I've recently seen some tablets advertised as "dual core" that have two separate processors; one a standard and one a DSP like the Archos (specs copied below).
Processor(s) Central Unit:
Main processor: ARM CortexTM-A8, 32 bit, In-order, dual-issue, superscalar core @ 800 MHz
Additional processor: 32 bit DSP @ 430 MHz
I don't believe it was the Archos advertised, I think it was a Ramos advertised somewhere. The third party advertisements I saw stated that the unit had two cores, each at 1.2GHz, for a total of 2.4Ghz. I'm not an electronics person, but I believe that listing a unit as "dual core" or having two cores when in fact there is one cpu and one dsp is very misleading if not simply incorrect.
These types of statements in advertising could certainly lead to questions about what "dual core" really means.
Just thought I'd add the thought, I hope it was helpful.
cooolone2 said:
The SPEED of the core processing is not a cumulative effect...
1.2 ghz is just that. 1.2 million/million instructions per cycle!
A PROCESSOR performs a simple binary function which is to operate a switch which will be either on or off, or a 1 or a zero. The processor is measured in how many transistors it has which can perform that on/off in how many times per second, hence it's speed. Overall, they keep making chips smaller and quicker, allowing the compact placement of now 2 processors or cores within the space of a single chip. The DUAL core represents that their are TWO distinctive operations per cycle, within ONE chip. So now you have twice the computations being performed in the same cycle. Meaning the single processing chip can handle 1.2 million/million switches (transistors = on/off = binary - 1/0) per cycle then times that by two. A very powerful leap over a single core chip.
Not half that x2 to make one...
Lol... maybe a bad translation, but one I hope might help clarify what the chip is doing.
Regards!
Click to expand...
Click to collapse
Just to avoid any confusion this is explanation is close but not quite correct. 1.2ghz is not 1.2 million instructions per cycle...it is 1.2 billion cycles per second. How many instructions occur in each cycle Depends on the processor architecture; how many transistors the chip has, the chips instruction set, the bus width, and many other factors. This is why chips with the same clock rating can run at radically different speeds.
Not trying to nitpick, just want to make sure people understand...not all processors are created equal....even if they do operate at the same clock speed.
Hope this helps...
I could have swore ghz was billions of instructions and not millions..
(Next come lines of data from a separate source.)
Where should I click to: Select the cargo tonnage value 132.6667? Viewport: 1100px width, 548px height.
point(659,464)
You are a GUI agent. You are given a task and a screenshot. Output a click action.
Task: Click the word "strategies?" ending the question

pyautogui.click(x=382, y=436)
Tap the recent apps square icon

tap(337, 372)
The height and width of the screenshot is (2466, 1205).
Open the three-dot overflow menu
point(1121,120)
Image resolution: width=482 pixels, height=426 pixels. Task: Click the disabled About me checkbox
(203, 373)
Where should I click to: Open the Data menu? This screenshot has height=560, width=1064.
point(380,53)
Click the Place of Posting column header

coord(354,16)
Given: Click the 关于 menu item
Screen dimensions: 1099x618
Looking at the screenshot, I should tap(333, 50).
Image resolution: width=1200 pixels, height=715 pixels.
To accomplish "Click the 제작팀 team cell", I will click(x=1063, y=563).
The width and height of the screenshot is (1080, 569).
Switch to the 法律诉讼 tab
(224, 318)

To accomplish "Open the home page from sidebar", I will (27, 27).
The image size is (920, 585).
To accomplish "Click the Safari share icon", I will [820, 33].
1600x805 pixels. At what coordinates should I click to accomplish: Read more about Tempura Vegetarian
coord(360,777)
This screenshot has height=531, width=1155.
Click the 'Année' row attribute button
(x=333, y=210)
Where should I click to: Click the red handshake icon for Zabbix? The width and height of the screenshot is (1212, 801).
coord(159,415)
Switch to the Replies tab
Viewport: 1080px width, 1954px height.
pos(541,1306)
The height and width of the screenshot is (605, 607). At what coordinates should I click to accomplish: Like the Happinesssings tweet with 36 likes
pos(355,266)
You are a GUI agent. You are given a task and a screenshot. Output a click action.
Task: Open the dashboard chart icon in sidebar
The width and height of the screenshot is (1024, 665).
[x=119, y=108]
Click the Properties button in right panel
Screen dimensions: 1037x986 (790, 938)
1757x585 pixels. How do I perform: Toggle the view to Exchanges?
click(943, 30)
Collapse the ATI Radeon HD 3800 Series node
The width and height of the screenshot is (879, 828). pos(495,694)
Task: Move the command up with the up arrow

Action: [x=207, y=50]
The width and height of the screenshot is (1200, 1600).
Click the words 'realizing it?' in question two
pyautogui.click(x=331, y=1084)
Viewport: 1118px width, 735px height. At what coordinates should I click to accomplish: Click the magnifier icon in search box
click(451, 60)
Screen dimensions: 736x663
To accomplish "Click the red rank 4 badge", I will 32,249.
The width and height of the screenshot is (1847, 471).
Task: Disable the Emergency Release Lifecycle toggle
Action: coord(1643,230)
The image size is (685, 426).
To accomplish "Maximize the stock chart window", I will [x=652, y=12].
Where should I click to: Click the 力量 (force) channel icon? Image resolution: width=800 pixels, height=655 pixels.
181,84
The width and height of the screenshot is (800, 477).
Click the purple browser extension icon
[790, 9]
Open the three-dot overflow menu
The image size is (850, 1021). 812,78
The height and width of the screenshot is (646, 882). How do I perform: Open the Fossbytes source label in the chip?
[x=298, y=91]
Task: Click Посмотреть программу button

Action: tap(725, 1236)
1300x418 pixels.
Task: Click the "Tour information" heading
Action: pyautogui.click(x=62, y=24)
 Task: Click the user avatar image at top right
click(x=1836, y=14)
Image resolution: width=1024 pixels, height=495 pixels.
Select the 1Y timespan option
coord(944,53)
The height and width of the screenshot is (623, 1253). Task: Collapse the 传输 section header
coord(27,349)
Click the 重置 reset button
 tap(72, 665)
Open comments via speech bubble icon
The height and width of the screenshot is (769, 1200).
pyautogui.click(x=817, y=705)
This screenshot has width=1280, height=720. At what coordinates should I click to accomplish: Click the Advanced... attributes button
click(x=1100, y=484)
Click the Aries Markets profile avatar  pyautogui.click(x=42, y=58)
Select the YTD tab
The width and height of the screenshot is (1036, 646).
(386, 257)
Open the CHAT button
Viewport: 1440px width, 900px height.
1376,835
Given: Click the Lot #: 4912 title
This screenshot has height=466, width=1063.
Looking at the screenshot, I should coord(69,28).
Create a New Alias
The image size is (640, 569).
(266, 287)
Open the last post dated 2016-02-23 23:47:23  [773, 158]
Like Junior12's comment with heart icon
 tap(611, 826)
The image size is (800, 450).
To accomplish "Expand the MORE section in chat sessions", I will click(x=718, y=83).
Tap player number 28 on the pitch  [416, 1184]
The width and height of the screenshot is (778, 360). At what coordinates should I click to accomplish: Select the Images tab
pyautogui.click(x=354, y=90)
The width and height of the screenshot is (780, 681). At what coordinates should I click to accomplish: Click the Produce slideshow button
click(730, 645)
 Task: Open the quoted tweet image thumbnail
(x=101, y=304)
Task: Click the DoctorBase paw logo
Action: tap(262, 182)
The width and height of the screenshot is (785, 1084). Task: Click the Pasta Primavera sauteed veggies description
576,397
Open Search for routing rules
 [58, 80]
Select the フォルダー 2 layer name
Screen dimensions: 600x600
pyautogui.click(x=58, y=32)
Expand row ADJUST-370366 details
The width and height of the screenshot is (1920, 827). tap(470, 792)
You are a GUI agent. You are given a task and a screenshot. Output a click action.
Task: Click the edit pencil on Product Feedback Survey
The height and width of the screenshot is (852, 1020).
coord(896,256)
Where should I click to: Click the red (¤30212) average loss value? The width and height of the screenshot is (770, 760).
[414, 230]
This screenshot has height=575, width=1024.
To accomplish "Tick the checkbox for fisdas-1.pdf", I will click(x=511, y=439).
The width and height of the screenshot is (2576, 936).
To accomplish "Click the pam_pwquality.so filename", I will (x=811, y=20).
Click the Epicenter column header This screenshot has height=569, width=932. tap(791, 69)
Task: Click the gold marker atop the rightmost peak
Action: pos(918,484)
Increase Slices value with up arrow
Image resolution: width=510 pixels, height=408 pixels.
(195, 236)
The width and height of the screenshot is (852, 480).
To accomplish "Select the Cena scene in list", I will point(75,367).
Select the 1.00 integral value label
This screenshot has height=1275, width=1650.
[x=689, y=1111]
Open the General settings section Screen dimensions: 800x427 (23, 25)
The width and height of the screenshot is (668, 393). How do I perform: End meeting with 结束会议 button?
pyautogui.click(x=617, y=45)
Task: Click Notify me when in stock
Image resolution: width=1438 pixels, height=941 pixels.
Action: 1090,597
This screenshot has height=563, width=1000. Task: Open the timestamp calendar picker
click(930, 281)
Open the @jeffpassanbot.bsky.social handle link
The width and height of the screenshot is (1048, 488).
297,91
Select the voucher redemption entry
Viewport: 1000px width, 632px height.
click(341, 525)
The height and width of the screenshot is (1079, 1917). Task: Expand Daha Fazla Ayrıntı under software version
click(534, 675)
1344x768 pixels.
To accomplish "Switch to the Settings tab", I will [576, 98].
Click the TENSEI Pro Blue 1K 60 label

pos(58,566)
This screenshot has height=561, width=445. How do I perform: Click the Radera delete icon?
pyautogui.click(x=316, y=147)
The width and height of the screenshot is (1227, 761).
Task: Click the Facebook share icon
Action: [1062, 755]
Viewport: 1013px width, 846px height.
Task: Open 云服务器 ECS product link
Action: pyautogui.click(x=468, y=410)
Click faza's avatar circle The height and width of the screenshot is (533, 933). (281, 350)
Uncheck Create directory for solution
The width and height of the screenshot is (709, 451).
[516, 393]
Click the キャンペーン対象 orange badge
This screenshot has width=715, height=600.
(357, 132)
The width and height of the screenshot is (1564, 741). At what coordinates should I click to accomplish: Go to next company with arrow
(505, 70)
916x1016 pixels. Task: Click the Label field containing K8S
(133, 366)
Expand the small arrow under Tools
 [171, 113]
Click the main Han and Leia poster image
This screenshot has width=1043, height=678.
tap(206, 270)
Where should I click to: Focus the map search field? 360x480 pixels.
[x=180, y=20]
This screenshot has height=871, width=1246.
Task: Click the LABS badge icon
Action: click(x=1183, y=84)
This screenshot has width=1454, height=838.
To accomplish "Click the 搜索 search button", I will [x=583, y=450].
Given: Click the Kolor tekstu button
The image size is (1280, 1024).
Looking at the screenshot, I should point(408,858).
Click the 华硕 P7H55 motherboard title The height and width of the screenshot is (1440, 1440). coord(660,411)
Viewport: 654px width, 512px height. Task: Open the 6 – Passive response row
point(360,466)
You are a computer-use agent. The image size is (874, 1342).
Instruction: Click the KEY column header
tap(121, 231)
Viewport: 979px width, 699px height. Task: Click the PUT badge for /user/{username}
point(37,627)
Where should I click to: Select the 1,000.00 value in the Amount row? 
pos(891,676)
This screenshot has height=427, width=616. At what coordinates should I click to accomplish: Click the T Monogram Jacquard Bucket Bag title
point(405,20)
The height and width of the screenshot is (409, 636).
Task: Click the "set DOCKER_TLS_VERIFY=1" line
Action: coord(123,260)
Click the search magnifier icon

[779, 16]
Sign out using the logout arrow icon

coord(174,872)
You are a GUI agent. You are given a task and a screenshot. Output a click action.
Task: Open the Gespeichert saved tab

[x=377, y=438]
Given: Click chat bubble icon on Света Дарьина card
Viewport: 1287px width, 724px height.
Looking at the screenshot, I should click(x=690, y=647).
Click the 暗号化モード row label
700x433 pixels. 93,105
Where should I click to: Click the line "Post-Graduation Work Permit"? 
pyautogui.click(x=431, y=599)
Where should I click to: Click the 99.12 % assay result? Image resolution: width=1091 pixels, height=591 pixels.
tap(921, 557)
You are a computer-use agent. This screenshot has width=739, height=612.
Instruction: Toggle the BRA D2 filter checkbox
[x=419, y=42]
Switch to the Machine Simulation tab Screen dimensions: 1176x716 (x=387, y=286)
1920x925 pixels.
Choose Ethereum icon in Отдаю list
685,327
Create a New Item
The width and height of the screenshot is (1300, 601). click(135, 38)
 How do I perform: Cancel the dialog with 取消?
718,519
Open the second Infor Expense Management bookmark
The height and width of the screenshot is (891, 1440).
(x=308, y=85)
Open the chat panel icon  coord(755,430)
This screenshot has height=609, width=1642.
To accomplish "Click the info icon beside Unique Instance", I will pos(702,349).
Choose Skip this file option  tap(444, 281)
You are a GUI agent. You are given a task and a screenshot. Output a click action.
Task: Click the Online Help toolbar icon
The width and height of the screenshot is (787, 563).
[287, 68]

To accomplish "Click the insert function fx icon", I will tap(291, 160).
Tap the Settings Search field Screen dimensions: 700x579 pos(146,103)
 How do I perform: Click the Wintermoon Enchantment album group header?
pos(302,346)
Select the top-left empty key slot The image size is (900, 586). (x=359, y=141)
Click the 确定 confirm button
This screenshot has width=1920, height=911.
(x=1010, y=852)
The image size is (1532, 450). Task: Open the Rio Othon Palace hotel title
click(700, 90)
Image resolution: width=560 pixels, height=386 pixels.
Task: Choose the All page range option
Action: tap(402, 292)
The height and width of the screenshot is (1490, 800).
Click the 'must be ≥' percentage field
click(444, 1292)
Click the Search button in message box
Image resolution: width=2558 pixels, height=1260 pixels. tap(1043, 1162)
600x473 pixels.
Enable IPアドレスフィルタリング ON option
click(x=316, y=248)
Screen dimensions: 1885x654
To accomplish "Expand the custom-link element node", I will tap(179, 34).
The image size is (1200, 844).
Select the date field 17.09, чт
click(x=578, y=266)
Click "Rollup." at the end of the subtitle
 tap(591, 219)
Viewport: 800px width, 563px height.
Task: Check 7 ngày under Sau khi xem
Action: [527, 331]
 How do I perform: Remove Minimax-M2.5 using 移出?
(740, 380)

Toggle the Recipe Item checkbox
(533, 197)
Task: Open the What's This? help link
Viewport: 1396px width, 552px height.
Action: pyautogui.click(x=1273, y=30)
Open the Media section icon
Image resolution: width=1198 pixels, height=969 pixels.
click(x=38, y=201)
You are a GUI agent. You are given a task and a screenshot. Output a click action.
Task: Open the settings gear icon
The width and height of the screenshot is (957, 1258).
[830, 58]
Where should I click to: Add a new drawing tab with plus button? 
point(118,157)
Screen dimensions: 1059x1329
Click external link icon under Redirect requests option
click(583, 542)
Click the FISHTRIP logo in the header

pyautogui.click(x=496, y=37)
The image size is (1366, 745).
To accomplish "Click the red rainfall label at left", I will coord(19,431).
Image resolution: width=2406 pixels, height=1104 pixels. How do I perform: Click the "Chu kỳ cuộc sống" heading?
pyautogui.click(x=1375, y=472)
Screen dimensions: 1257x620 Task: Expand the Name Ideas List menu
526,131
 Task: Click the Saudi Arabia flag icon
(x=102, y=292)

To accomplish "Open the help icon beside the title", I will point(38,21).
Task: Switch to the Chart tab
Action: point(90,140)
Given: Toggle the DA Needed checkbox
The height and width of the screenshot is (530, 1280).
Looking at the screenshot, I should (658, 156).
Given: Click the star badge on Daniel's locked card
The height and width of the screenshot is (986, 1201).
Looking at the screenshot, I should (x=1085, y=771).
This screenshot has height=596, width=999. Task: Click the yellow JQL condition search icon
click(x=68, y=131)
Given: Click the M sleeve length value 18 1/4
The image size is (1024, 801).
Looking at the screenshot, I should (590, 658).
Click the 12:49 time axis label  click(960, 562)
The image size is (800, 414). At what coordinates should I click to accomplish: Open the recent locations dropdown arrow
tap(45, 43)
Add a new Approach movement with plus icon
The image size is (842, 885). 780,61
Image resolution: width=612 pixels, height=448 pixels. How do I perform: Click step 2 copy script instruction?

Sent from my PC36100 using XDA App
UPDATE
I sent the kid an email pointing out the error and he made a correction within 5 minutes.
This phone is packing a 1.2 ghz dual-core processor, and for all of you wondering that is two separate 1.2 ghz processors.
Click to expand...
Click to collapse
Cut him some slack... He is 16 and a sophomore in high school. Just needs a little encouragement and correct info.
From Wikipedia
A dual-core processor has two cores (e.g. AMD Phenom II X2, Intel Core Duo), a quad-core processor contains four cores (e.g. AMD Phenom II X4, the Intel 2010 core line that includes 3 levels of quad core processors), and a hexa-core processor contains six cores (e.g. AMD Phenom II X6, Intel Core i7 Extreme Edition 980X). A multi-core processor implements multiprocessing in a single physical package. Designers may couple cores in a multi-core device tightly or loosely. For example, cores may or may not share caches, and they may implement message passing or shared memory inter-core communication methods. Common network topologies to interconnect cores include bus, ring, 2-dimensional mesh, and crossbar. Homogeneous multi-core systems include only identical cores, heterogeneous multi-core systems have cores which are not identical. Just as with single-processor systems, cores in multi-core systems may implement architectures such as superscalar, VLIW, vector processing, SIMD, or multithreading.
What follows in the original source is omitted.